IBM Streams 4.2

Parallel annotation

To take advantage of data-parallelism, apply the @parallel annotation to invocations of primitive or composite operators. To apply data-parallelism to an arbitrary group of operators, refactor those operators into a single composite operator, and then apply the @parallel annotation to the invocation of that composite operator.

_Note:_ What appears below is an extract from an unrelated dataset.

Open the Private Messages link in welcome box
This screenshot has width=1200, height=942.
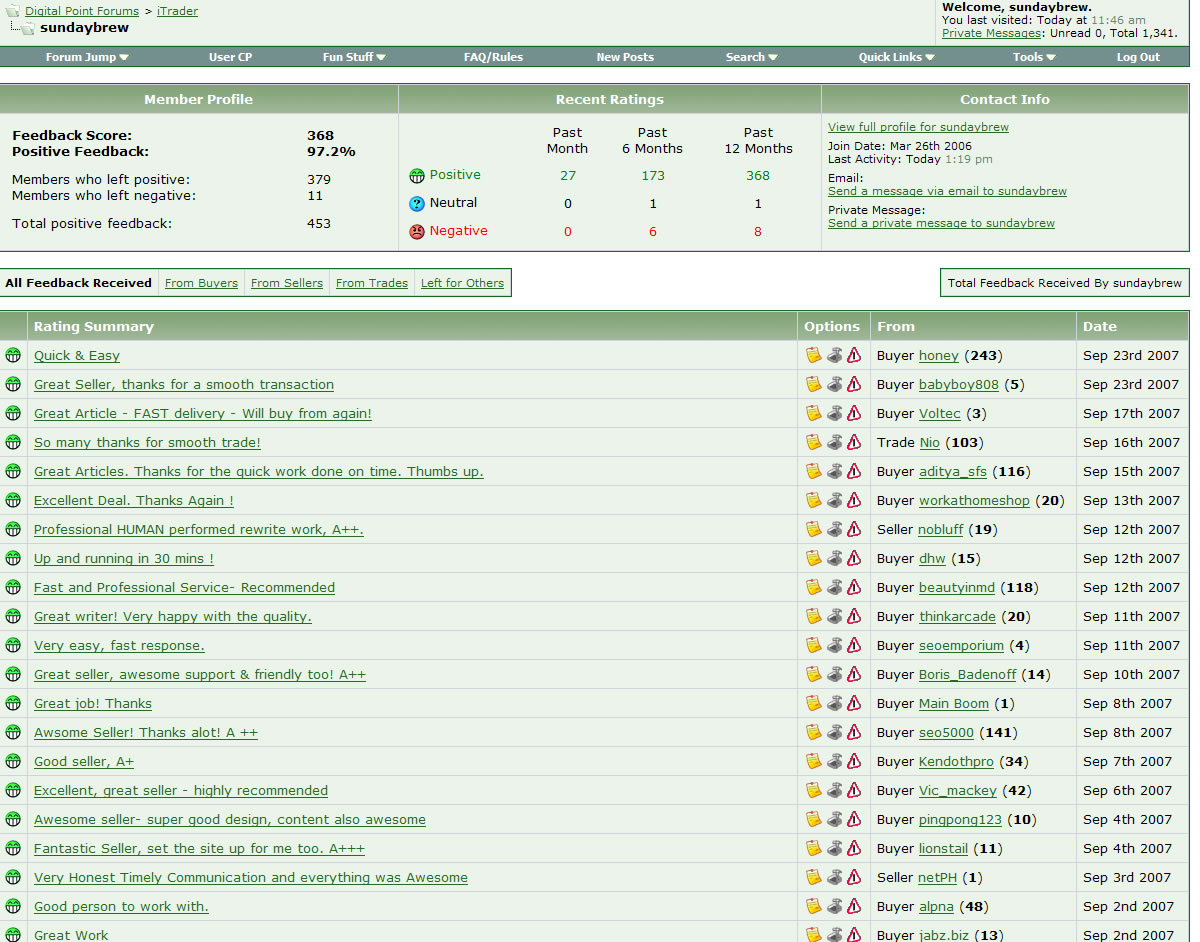991,33
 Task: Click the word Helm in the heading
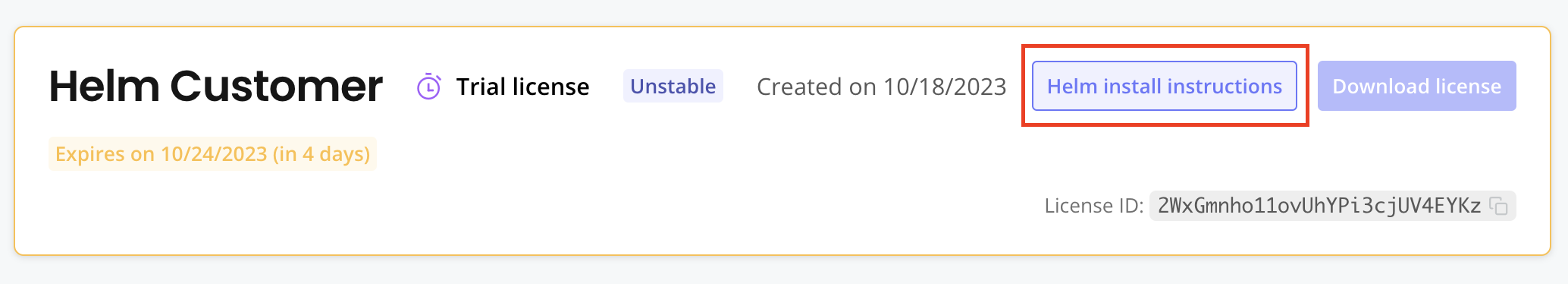[x=105, y=86]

>>-@parallel(width=number-| Optional elements |-)--------------><

Optional elements

|--+----------------------------------------------------------------------------+-->
   |                  .-,---------------------------------------------------.   |   
   |                  |                               .-,--------------.    |   |   
   |                  V                               V                |    |   |   
   '-,--partitionBy=[---{port=port_name,-attributes=[---attribute_name-+-]}-+-]-'   

>--+--------------------------------+--------------------------->
   |                .-,---------.   |   
   |                V           |   |   
   '-,--broadcast=[---port_name-+-]-'   

>--+---------------------------------------+--------------------|
   |                        .-,--------.   |   
   |                        V          |   |   
   '-,--replicateHostTags=[---host_tag-+-]-'

Required elements

width: Specifies the number of channels in a parallel region. For each channel in a parallel region, IBM® Streams replicates the invoked operator. The width must be either an int32 literal, an expression<int32> composite parameter, or a submission-time value that is cast as an int32 data type.

Optional elements

partitionBy

Specifies how to partition tuples across the channels for specific ports that enter a parallel region. Ports are individually partitioned and each port can be different. There is one splitter per port. Partitioning a parallel region ensures that tuples with specific values are always routed to the same channel. These specific values are called partitioning keys, and are specified as tuple attributes. The partitioning specification for a parallel region is supplied as a list of port and attribute pairs. The pairs are specified as follows:

attributes: Specifies the partitioning keys as a list of attributes. The splitter routes tuples that have the same values for these attributes to the same parallel channel. The attributes must exist in the tuple type that is specified for the input port.
port: Specifies the name of the input port for a parallel region. The name must identify an input port on the operator invocation the parallel annotation applies to.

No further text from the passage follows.